Footwear and Biomechanical Factors

Beyond specific pathological conditions, a number of biomechanical and lifestyle factors play an important role in predisposing individuals to heel pain. Wearing shoes with inadequate arch support or excessive heel cushioning can alter the distribution of forces through the foot, placing undue stress on the heel structures. Gait abnormalities such as overpronation (inward rolling of the foot) or supination can similarly increase loading at the heel. Being overweight or obese significantly increases the mechanical burden placed on the heel with each step, accelerating the onset of conditions such as plantar fasciitis and stress fractures. Prolonged standing on hard surfaces — common in professions such as nursing, hospitality, and retail — compounds these effects over time.

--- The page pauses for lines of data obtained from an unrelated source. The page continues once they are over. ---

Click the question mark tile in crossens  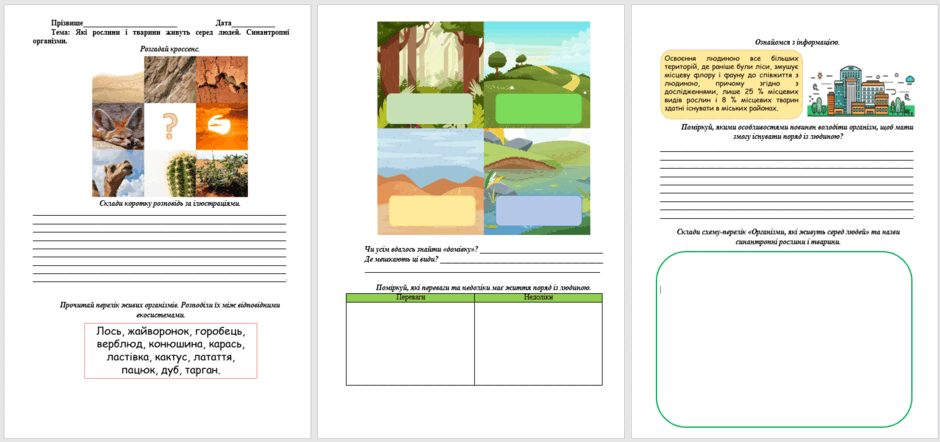coord(170,127)
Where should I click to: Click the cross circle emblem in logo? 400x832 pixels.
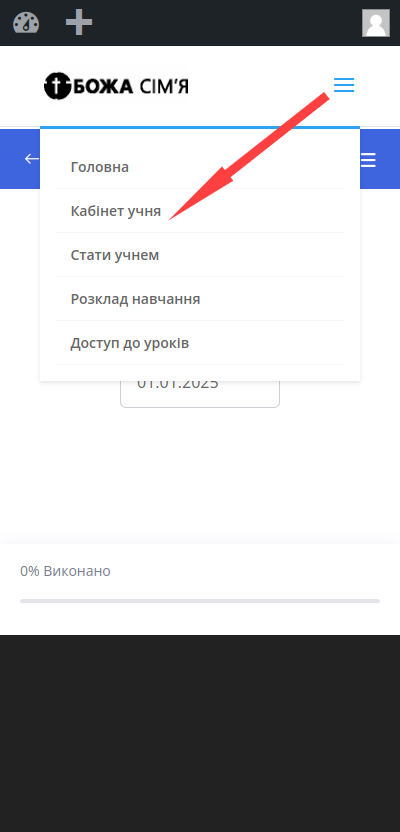click(x=57, y=86)
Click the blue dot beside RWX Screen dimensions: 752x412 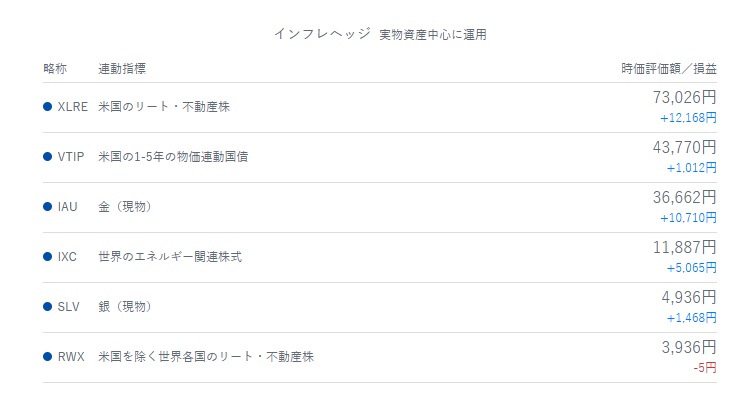tap(47, 356)
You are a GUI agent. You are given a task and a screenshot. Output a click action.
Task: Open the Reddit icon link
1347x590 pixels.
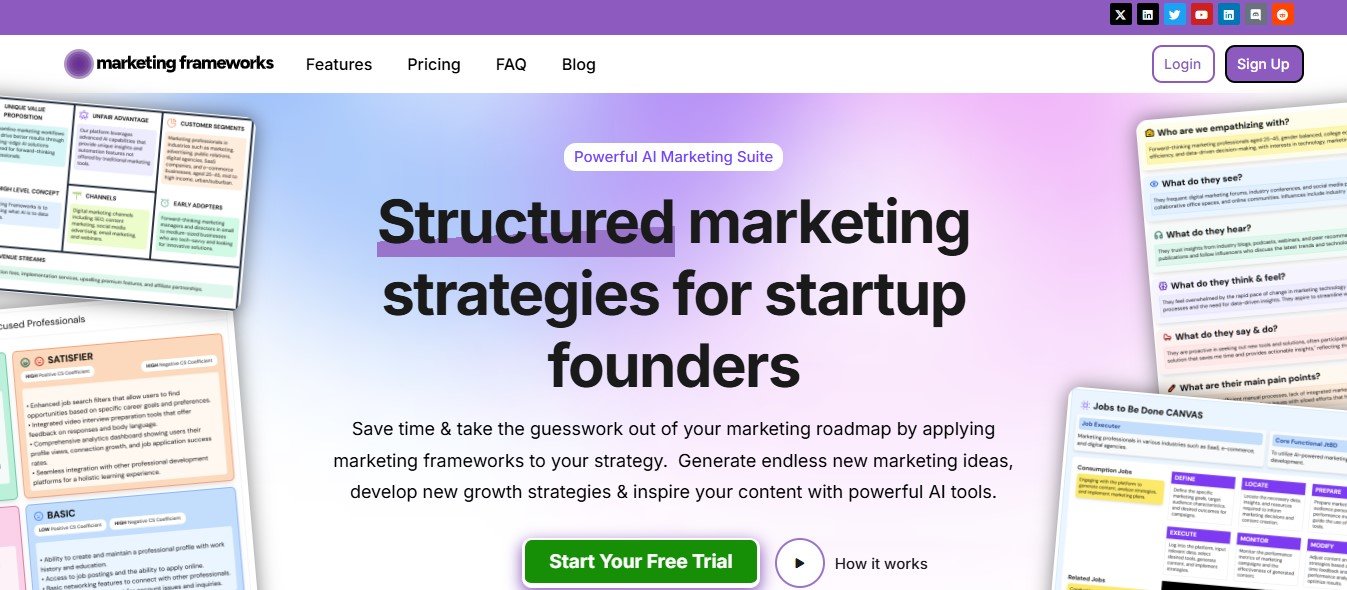pyautogui.click(x=1283, y=15)
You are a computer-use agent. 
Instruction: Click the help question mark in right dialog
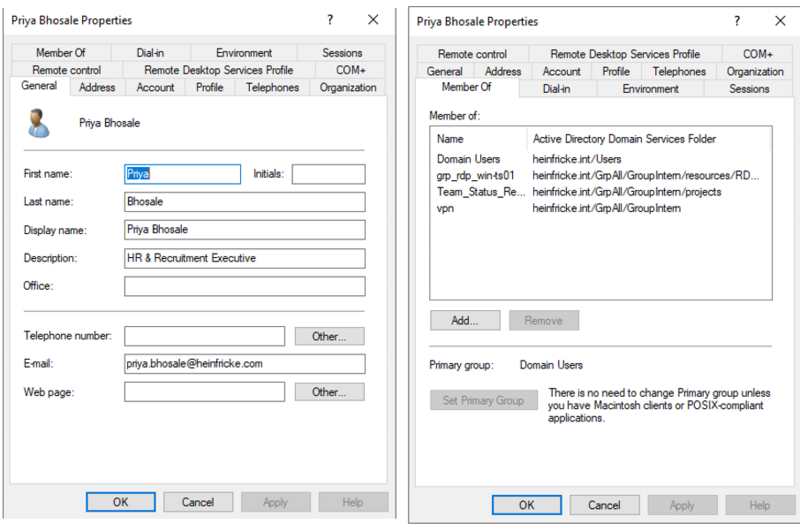coord(737,21)
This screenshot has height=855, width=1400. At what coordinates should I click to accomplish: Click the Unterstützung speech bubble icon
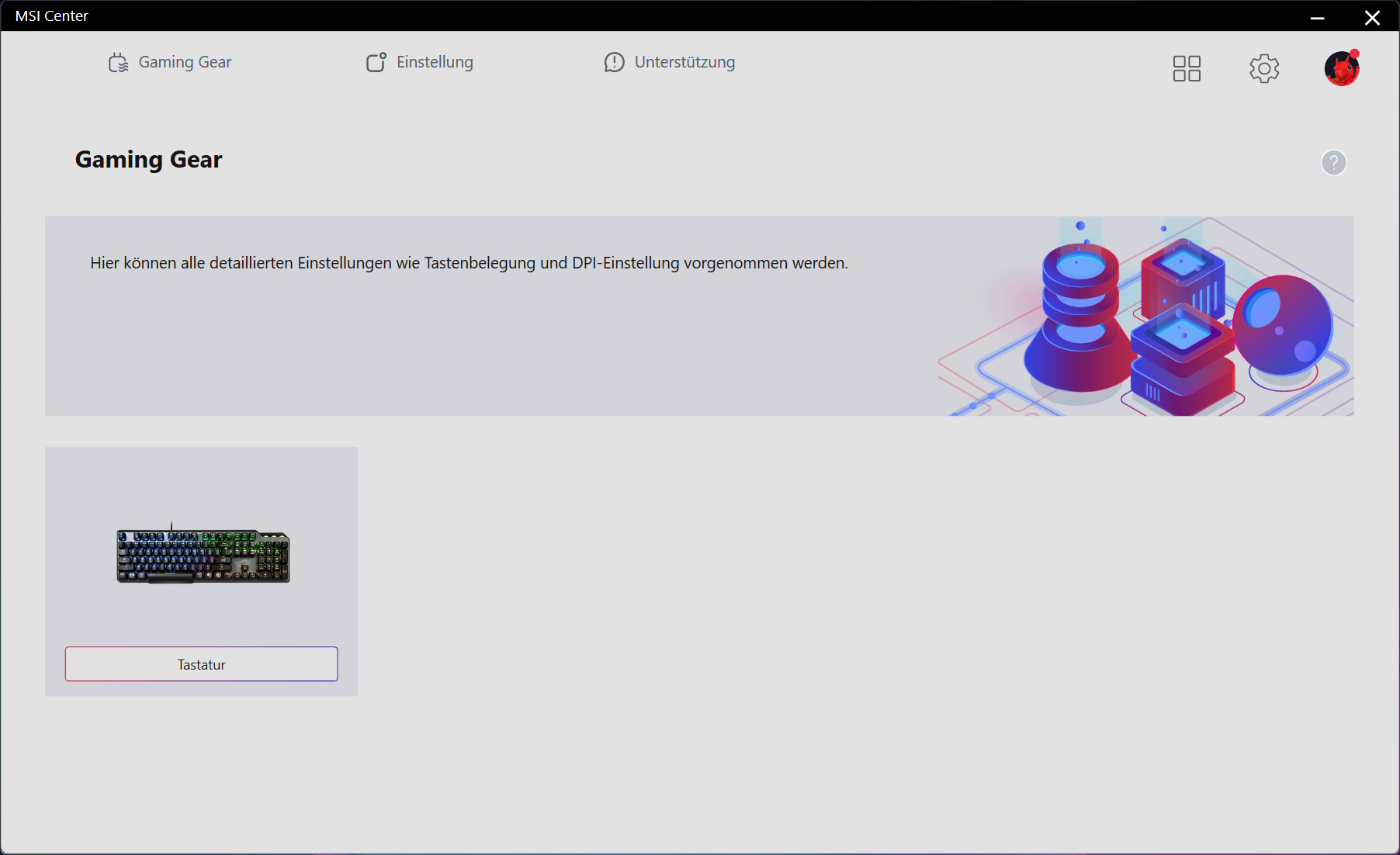tap(614, 62)
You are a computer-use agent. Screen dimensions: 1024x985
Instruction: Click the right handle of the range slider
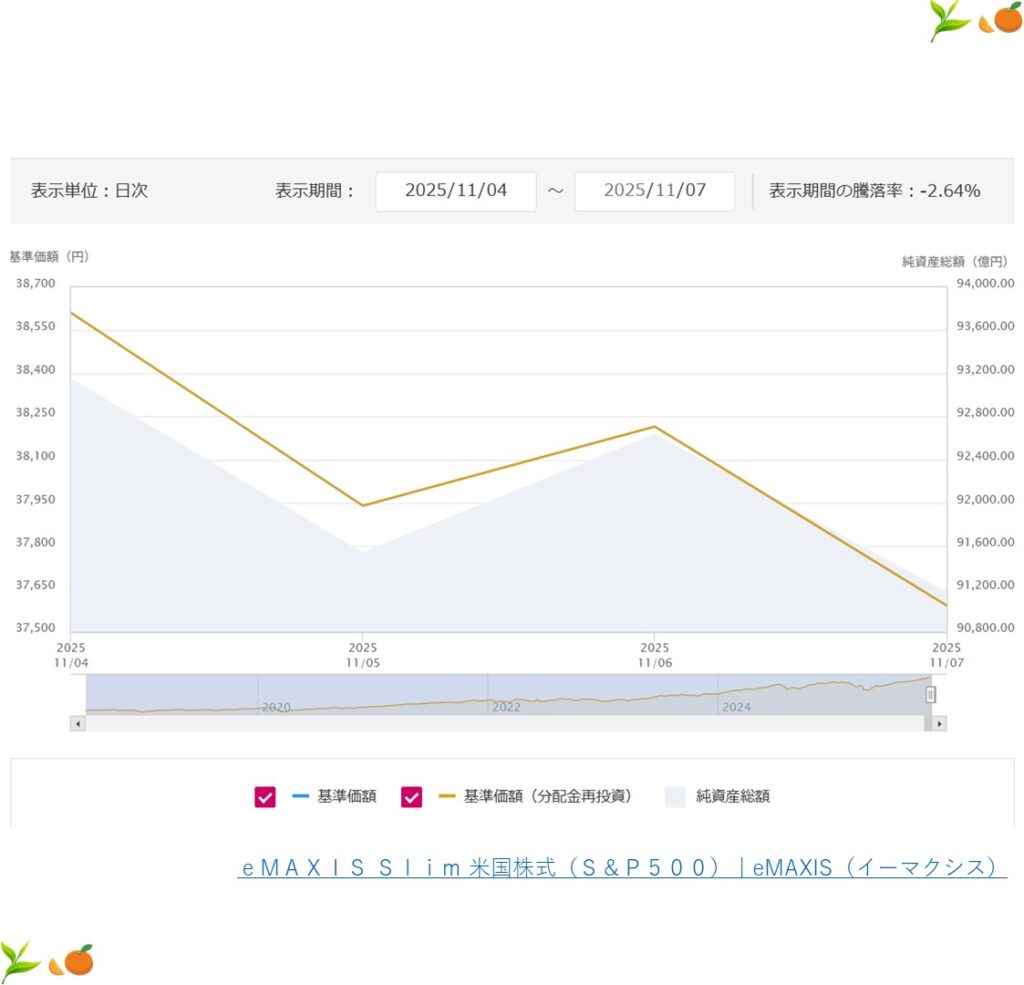(930, 694)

Heel pain is a multifaceted condition with a broad spectrum of potential causes, ranging from mechanical overuse injuries to inflammatory arthritis and neurological entrapment syndromes. Plantar fasciitis remains the most prevalent diagnosis, but clinicians and patients alike must remain alert to less common aetiologies that may present similarly. Effective management depends on accurate diagnosis, which in turn requires a thorough understanding of the anatomical structures involved and the diverse ways in which they can be affected. Addressing contributing factors — such as footwear, body weight, and activity levels — alongside targeted treatment is key to achieving lasting relief from heel pain.